• _Your goal_
Will you transcribe the entries that follow, exactly and in full?

[Supplied records]

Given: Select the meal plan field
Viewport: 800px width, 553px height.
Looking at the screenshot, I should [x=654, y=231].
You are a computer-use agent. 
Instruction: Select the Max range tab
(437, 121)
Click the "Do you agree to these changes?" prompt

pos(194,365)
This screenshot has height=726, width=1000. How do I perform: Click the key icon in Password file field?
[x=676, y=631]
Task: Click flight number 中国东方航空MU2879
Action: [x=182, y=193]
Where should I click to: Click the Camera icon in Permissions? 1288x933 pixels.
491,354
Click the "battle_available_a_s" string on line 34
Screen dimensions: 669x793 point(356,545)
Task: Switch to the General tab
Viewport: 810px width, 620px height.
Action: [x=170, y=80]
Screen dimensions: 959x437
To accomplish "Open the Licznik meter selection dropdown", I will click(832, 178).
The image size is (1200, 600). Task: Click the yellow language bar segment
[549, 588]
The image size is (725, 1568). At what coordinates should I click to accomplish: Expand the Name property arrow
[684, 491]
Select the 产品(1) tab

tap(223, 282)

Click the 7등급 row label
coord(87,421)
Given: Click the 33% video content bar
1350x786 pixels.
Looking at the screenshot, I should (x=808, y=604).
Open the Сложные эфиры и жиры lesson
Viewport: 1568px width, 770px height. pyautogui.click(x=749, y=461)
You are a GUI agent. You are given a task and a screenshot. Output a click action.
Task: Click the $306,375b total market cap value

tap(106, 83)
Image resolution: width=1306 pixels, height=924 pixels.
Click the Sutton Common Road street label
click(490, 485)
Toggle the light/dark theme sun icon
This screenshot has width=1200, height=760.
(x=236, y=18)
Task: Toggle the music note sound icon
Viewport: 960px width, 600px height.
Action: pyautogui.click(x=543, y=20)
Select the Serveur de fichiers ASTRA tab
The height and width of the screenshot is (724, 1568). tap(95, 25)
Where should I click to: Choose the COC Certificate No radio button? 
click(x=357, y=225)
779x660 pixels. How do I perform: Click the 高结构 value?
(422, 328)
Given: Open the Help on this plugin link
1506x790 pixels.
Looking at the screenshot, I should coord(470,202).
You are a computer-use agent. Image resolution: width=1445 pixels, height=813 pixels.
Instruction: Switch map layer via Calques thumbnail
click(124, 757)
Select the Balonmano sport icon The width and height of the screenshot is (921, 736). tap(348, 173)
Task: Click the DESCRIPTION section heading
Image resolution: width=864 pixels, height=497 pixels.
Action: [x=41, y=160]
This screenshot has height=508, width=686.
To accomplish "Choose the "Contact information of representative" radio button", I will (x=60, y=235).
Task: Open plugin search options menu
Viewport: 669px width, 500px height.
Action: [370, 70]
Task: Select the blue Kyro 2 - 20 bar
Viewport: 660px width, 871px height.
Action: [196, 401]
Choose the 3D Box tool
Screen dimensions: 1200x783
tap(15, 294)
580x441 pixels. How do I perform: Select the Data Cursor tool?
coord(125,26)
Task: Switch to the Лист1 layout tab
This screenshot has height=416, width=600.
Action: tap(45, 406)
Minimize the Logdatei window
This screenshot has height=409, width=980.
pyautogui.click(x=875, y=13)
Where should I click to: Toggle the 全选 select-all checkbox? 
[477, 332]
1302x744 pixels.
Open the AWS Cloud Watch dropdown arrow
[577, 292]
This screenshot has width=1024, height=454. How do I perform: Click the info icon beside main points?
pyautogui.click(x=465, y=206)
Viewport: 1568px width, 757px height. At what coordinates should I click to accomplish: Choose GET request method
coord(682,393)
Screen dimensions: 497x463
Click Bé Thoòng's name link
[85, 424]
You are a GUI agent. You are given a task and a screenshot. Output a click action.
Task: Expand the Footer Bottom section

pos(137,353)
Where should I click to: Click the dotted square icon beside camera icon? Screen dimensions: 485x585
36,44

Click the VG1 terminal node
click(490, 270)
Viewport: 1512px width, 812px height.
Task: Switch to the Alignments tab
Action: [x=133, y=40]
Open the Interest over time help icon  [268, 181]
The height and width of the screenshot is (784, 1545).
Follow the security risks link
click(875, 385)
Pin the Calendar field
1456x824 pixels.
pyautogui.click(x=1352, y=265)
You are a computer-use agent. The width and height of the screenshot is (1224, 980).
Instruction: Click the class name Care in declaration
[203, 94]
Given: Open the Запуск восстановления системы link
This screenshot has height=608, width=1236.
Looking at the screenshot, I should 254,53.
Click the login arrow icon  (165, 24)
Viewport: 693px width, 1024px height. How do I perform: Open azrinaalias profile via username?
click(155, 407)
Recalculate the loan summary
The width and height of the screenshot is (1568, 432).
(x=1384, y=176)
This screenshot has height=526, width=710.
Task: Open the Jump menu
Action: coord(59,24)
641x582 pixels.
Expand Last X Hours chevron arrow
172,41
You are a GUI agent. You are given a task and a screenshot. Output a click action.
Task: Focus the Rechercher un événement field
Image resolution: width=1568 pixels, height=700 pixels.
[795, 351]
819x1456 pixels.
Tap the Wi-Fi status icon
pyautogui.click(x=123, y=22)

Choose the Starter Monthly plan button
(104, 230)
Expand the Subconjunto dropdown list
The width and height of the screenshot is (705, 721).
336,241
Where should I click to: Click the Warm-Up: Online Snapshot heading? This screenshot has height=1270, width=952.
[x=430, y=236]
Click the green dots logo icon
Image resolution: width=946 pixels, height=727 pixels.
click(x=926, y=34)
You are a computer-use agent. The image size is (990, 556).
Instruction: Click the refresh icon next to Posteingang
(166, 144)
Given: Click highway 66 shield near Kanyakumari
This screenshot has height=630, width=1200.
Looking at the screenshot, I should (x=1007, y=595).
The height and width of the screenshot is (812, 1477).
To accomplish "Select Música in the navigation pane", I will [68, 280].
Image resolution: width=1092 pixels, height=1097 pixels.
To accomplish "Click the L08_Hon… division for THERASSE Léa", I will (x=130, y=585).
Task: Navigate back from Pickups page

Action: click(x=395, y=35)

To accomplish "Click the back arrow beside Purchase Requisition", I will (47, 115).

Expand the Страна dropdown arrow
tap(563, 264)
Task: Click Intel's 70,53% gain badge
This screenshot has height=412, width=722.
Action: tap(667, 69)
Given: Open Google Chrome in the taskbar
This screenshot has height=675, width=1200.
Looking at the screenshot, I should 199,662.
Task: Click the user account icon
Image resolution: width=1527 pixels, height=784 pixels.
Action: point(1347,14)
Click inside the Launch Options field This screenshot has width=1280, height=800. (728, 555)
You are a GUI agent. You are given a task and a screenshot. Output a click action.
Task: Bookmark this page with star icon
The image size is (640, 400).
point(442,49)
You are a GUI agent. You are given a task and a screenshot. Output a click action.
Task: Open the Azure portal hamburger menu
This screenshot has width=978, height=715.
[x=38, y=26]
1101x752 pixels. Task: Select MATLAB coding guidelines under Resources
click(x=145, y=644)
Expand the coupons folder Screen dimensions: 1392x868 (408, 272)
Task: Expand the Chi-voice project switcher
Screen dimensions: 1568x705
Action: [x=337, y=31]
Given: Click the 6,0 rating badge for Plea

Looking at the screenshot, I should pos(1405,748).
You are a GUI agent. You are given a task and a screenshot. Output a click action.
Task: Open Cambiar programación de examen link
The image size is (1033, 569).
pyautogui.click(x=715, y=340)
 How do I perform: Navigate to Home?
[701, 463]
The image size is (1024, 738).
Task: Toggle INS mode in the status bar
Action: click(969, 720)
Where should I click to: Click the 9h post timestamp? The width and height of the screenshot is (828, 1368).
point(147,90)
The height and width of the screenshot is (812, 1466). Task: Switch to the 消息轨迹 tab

[/Supplied records]

• _Reply to the exercise_
Given: Select the meal plan field
Viewport: 800px width, 553px height.
Looking at the screenshot, I should [x=654, y=231].
You are a computer-use agent. 
Instruction: Select the Max range tab
(437, 121)
Click the "Do you agree to these changes?" prompt

pos(194,365)
This screenshot has height=726, width=1000. How do I perform: Click the key icon in Password file field?
[x=676, y=631]
Task: Click flight number 中国东方航空MU2879
Action: [x=182, y=193]
Where should I click to: Click the Camera icon in Permissions? 1288x933 pixels.
491,354
Click the "battle_available_a_s" string on line 34
Screen dimensions: 669x793 point(356,545)
Task: Switch to the General tab
Viewport: 810px width, 620px height.
Action: [x=170, y=80]
Screen dimensions: 959x437
To accomplish "Open the Licznik meter selection dropdown", I will click(832, 178).
The image size is (1200, 600). Task: Click the yellow language bar segment
[549, 588]
The image size is (725, 1568). At what coordinates should I click to accomplish: Expand the Name property arrow
[684, 491]
Select the 产品(1) tab

tap(223, 282)

Click the 7등급 row label
coord(87,421)
Given: Click the 33% video content bar
1350x786 pixels.
Looking at the screenshot, I should (x=808, y=604).
Open the Сложные эфиры и жиры lesson
Viewport: 1568px width, 770px height. pyautogui.click(x=749, y=461)
You are a GUI agent. You are given a task and a screenshot. Output a click action.
Task: Click the $306,375b total market cap value

tap(106, 83)
Image resolution: width=1306 pixels, height=924 pixels.
Click the Sutton Common Road street label
click(490, 485)
Toggle the light/dark theme sun icon
This screenshot has width=1200, height=760.
(x=236, y=18)
Task: Toggle the music note sound icon
Viewport: 960px width, 600px height.
Action: pyautogui.click(x=543, y=20)
Select the Serveur de fichiers ASTRA tab
The height and width of the screenshot is (724, 1568). tap(95, 25)
Where should I click to: Choose the COC Certificate No radio button? 
click(x=357, y=225)
779x660 pixels. How do I perform: Click the 高结构 value?
(422, 328)
Given: Open the Help on this plugin link
1506x790 pixels.
Looking at the screenshot, I should coord(470,202).
You are a computer-use agent. Image resolution: width=1445 pixels, height=813 pixels.
Instruction: Switch map layer via Calques thumbnail
click(124, 757)
Select the Balonmano sport icon The width and height of the screenshot is (921, 736). tap(348, 173)
Task: Click the DESCRIPTION section heading
Image resolution: width=864 pixels, height=497 pixels.
Action: [x=41, y=160]
This screenshot has height=508, width=686.
To accomplish "Choose the "Contact information of representative" radio button", I will (x=60, y=235).
Task: Open plugin search options menu
Viewport: 669px width, 500px height.
Action: [370, 70]
Task: Select the blue Kyro 2 - 20 bar
Viewport: 660px width, 871px height.
Action: [196, 401]
Choose the 3D Box tool
Screen dimensions: 1200x783
tap(15, 294)
580x441 pixels. How do I perform: Select the Data Cursor tool?
coord(125,26)
Task: Switch to the Лист1 layout tab
This screenshot has height=416, width=600.
Action: tap(45, 406)
Minimize the Logdatei window
This screenshot has height=409, width=980.
pyautogui.click(x=875, y=13)
Where should I click to: Toggle the 全选 select-all checkbox? 
[477, 332]
1302x744 pixels.
Open the AWS Cloud Watch dropdown arrow
[577, 292]
This screenshot has width=1024, height=454. How do I perform: Click the info icon beside main points?
pyautogui.click(x=465, y=206)
Viewport: 1568px width, 757px height. At what coordinates should I click to accomplish: Choose GET request method
coord(682,393)
Screen dimensions: 497x463
Click Bé Thoòng's name link
[85, 424]
You are a GUI agent. You are given a task and a screenshot. Output a click action.
Task: Expand the Footer Bottom section

pos(137,353)
Where should I click to: Click the dotted square icon beside camera icon? Screen dimensions: 485x585
36,44

Click the VG1 terminal node
click(490, 270)
Viewport: 1512px width, 812px height.
Task: Switch to the Alignments tab
Action: [x=133, y=40]
Open the Interest over time help icon  [268, 181]
The height and width of the screenshot is (784, 1545).
Follow the security risks link
click(875, 385)
Pin the Calendar field
1456x824 pixels.
pyautogui.click(x=1352, y=265)
You are a computer-use agent. The width and height of the screenshot is (1224, 980).
Instruction: Click the class name Care in declaration
[203, 94]
Given: Open the Запуск восстановления системы link
This screenshot has height=608, width=1236.
Looking at the screenshot, I should 254,53.
Click the login arrow icon  (165, 24)
Viewport: 693px width, 1024px height. How do I perform: Open azrinaalias profile via username?
click(155, 407)
Recalculate the loan summary
The width and height of the screenshot is (1568, 432).
(x=1384, y=176)
This screenshot has height=526, width=710.
Task: Open the Jump menu
Action: coord(59,24)
641x582 pixels.
Expand Last X Hours chevron arrow
172,41
You are a GUI agent. You are given a task and a screenshot. Output a click action.
Task: Focus the Rechercher un événement field
Image resolution: width=1568 pixels, height=700 pixels.
[795, 351]
819x1456 pixels.
Tap the Wi-Fi status icon
pyautogui.click(x=123, y=22)

Choose the Starter Monthly plan button
(104, 230)
Expand the Subconjunto dropdown list
The width and height of the screenshot is (705, 721).
336,241
Where should I click to: Click the Warm-Up: Online Snapshot heading? This screenshot has height=1270, width=952.
[x=430, y=236]
Click the green dots logo icon
Image resolution: width=946 pixels, height=727 pixels.
click(x=926, y=34)
You are a computer-use agent. The image size is (990, 556).
Instruction: Click the refresh icon next to Posteingang
(166, 144)
Given: Click highway 66 shield near Kanyakumari
This screenshot has height=630, width=1200.
Looking at the screenshot, I should (x=1007, y=595).
The height and width of the screenshot is (812, 1477).
To accomplish "Select Música in the navigation pane", I will [68, 280].
Image resolution: width=1092 pixels, height=1097 pixels.
To accomplish "Click the L08_Hon… division for THERASSE Léa", I will (x=130, y=585).
Task: Navigate back from Pickups page

Action: click(x=395, y=35)

To accomplish "Click the back arrow beside Purchase Requisition", I will (47, 115).

Expand the Страна dropdown arrow
tap(563, 264)
Task: Click Intel's 70,53% gain badge
This screenshot has height=412, width=722.
Action: tap(667, 69)
Given: Open Google Chrome in the taskbar
This screenshot has height=675, width=1200.
Looking at the screenshot, I should 199,662.
Task: Click the user account icon
Image resolution: width=1527 pixels, height=784 pixels.
Action: point(1347,14)
Click inside the Launch Options field This screenshot has width=1280, height=800. (728, 555)
You are a GUI agent. You are given a task and a screenshot. Output a click action.
Task: Bookmark this page with star icon
The image size is (640, 400).
point(442,49)
You are a GUI agent. You are given a task and a screenshot. Output a click action.
Task: Open the Azure portal hamburger menu
This screenshot has width=978, height=715.
[x=38, y=26]
1101x752 pixels. Task: Select MATLAB coding guidelines under Resources
click(x=145, y=644)
Expand the coupons folder Screen dimensions: 1392x868 (408, 272)
Task: Expand the Chi-voice project switcher
Screen dimensions: 1568x705
Action: [x=337, y=31]
Given: Click the 6,0 rating badge for Plea

Looking at the screenshot, I should pos(1405,748).
You are a GUI agent. You are given a task and a screenshot. Output a click action.
Task: Open Cambiar programación de examen link
The image size is (1033, 569).
pyautogui.click(x=715, y=340)
 How do I perform: Navigate to Home?
[701, 463]
The image size is (1024, 738).
Task: Toggle INS mode in the status bar
Action: click(969, 720)
Where should I click to: Click the 9h post timestamp? The width and height of the screenshot is (828, 1368).
point(147,90)
The height and width of the screenshot is (812, 1466). Task: Switch to the 消息轨迹 tab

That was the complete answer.